On January 31, 2020, the U.S. Citizenship and Immigration Services (USCIS) published an updated version of Form I-9, Employment Eligibility Verification. Although employers are allowed to use the prior version of Form I-9 ("Rev. 07/17/2017 N") until April 30, 2020, they must use the new form after that date. Therefore, beginning on May 1, 2020, employers may only use the new version of Form I-9 ("Rev. 10/21/19") when a new Form I-9 must be prepared for an employee. Federal law generally requires all employers to verify that all of their employees hired after November 6, 1986, are authorized to work in the United States and have established their identities using Form I-9. An employee or new hire must complete Section 1 of Form I-9 no later than the first day of their paid employment.

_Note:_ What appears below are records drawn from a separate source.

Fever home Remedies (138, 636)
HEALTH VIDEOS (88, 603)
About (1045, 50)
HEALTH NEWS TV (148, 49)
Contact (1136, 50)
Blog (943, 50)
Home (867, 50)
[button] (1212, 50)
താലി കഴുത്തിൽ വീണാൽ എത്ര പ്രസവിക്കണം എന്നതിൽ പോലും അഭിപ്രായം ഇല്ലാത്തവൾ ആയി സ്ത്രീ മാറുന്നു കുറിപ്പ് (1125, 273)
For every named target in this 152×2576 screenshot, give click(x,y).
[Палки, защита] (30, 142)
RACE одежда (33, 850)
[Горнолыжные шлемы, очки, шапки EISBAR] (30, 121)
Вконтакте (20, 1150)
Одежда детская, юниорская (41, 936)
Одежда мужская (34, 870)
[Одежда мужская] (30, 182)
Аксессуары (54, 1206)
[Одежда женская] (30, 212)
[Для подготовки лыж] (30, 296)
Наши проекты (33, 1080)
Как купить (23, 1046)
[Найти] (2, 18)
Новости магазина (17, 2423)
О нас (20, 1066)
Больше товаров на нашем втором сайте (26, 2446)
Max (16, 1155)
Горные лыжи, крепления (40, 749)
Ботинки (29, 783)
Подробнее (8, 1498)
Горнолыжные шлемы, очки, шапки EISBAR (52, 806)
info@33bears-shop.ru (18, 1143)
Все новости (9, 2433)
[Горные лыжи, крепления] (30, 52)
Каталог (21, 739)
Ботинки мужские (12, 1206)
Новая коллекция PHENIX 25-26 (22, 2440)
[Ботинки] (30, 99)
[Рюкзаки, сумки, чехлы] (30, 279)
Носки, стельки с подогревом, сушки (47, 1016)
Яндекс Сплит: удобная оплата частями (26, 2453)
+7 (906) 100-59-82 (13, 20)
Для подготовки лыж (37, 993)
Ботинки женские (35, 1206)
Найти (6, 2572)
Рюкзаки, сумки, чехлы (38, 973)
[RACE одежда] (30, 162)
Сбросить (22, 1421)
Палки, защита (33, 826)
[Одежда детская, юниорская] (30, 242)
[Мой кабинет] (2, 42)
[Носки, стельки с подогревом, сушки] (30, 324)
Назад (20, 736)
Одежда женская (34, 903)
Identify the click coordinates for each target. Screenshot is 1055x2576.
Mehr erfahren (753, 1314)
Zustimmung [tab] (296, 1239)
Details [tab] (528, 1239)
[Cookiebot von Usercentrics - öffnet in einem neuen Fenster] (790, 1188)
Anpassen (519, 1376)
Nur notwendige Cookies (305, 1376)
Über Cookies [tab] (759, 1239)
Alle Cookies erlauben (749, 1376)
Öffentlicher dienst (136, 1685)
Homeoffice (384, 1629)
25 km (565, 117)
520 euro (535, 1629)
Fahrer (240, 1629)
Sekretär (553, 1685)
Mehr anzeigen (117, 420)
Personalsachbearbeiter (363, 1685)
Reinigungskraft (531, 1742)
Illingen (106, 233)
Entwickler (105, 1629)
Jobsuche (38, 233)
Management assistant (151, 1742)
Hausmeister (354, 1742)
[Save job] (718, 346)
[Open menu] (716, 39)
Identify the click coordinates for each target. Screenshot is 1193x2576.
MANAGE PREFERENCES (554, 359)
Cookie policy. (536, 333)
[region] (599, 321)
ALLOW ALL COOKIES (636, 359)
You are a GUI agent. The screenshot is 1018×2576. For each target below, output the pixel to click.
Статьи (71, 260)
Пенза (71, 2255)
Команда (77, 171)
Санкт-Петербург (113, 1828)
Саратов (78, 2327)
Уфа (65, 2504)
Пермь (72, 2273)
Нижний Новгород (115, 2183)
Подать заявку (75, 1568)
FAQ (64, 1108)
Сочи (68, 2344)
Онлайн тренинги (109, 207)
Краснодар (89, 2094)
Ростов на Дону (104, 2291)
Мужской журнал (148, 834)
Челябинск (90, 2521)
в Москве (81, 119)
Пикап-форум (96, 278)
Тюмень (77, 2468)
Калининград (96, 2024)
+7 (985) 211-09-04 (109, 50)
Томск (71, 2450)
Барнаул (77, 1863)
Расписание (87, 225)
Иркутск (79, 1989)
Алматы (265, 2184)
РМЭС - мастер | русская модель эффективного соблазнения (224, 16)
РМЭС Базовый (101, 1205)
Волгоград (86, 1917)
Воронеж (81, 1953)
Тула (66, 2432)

An employer must complete Section 2 of Form I-9 within three business days after the employee's or new hire's first day of paid employment.
Employers are not required to update current employees' properly completed Form I-9s already maintained by the employer with the new version of Form I-9. In fact, doing so may even be a violation of law as in only certain circumstances may a new Form I-9 be completed. Employers may only complete a new Form I-9 for a new hire, certain rehired previous employees, when a Form I-9 was not completed when an employee was originally hired, when a previously completed Form I-9 for a current employee is missing, and in certain limited situations when correcting a previously completed Form I-9 (and in such circumstances the previously completed Form I-9 must be attached to the new Form I-9).
The changes to the paper Form I-9 are minor and primarily cosmetic. The changes to the electronic Form I-9 are also minor and mostly cosmetic. For example, the Country of Issuance and Issuing Authority fields in the electronic version have been modified to add Eswatini and North Macedonia to reflect those countries' name changes. Additionally, USCIS made some minor updates to the Form I-9 instructions, which include but are not limited to, the following:
- Clarifying who may act as an authorized representative and confirming that the employer will ultimately be liable for any violations related to the completion of the form or the verification process.
- Further explaining the acceptable documents that may be used in completing Form I-9.
- Updating the USCIS website and DHS privacy notice.
- Revising the process by which employers can request paper Form I-9s.
Employers should ensure that they have the necessary processes in place to begin using the revised Form I-9 no later than May 1, 2020, in order to maintain compliance in their onboarding procedures.